When the Future Turns out to be More Awesome than Expected... by Jody Casella


I was not what anyone would call a huge fan of high school, so graduation day was a relief. The future, I thought, could only be better, and I was putting all of my hopes into one thing: college.

Oh, how I longed to go off to college. I had this dreamy, kooky idea of what it would be like, mostly cobbled together from random, glossy college brochures I'd been collecting. You know the ones with the guys throwing frisbees on the verdant lawns and the wholesome-looking girls strolling to class, the ivy-covered brick buildings hovering in the background.
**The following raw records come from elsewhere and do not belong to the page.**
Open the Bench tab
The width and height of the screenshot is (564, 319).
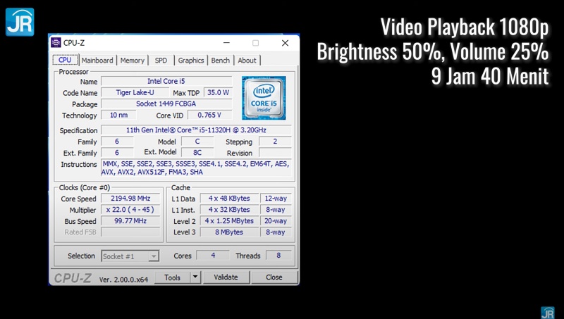click(220, 61)
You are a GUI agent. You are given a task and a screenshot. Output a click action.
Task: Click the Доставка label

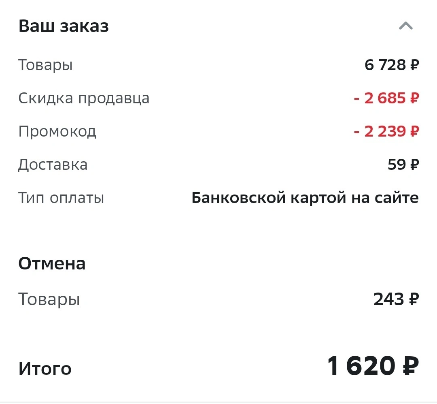(x=53, y=165)
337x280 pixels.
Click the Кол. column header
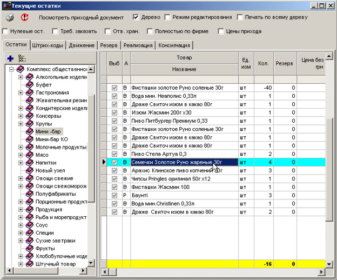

I had read and loved The Great Gatsby in high school. I didn't like it for the crazy, over-the-top parties or the moony devotion Gatsby had for that flake Daisy. What grabbed me was the self-made thingy Gatsby had going on--how he'd shed his old self and embraced a new persona. Forget the crummy, poor, country boy James Gatz. Enter: the suave, pink-suited, Robert Redfordy millionaire: Jay Gatsby.

Here was what 18 year old Me--who had struggled with shyness and angst and nerdiness and a painful lack of social graces--thought, as I was about to embark on my journey to a college 1250 miles away: They don't know me there. I can remake myself and be brighter and funnier and smarter and friendlier. I can be anything I want, do anything I want.

Join a sorority.

Be in a play.

Here I am as one of the children in A Childen's Hour


Make friends! Study! Read! Write! Learn! Expand my horizons!


Cut to: graduation.


As the day loomed closer, I was terrified. What if nothing else of consequence ever happened to me again? How could new friends or new experiences top what were basically the best four years of my life?

I knew what a great gig college was. The cool classes. The interesting people. The lack of responsibilities (except for laundry, I rarely did anything to take care of myself.) Even the food wasn't that bad.

College was my home. It was where I grew up. Okay, I hadn't become the perfect, sparkly self I had imagined I could be. Truly, I was still kind of a mess. But I liked myself better. And it wasn't an act--that new, one-step-closer-to-a-better-me Me.

I walked around in a daze that day, choking back tears. Oh, well, I thought. It was good while it lasted, even if it will never be THIS good ever again. 

Yeah.
So.
I was wrong...







Comments

  1. There's on aspect of college that can never be replicated: the zero-responsibilities part! Sure, life is so much fuller and richer now, but there are days.....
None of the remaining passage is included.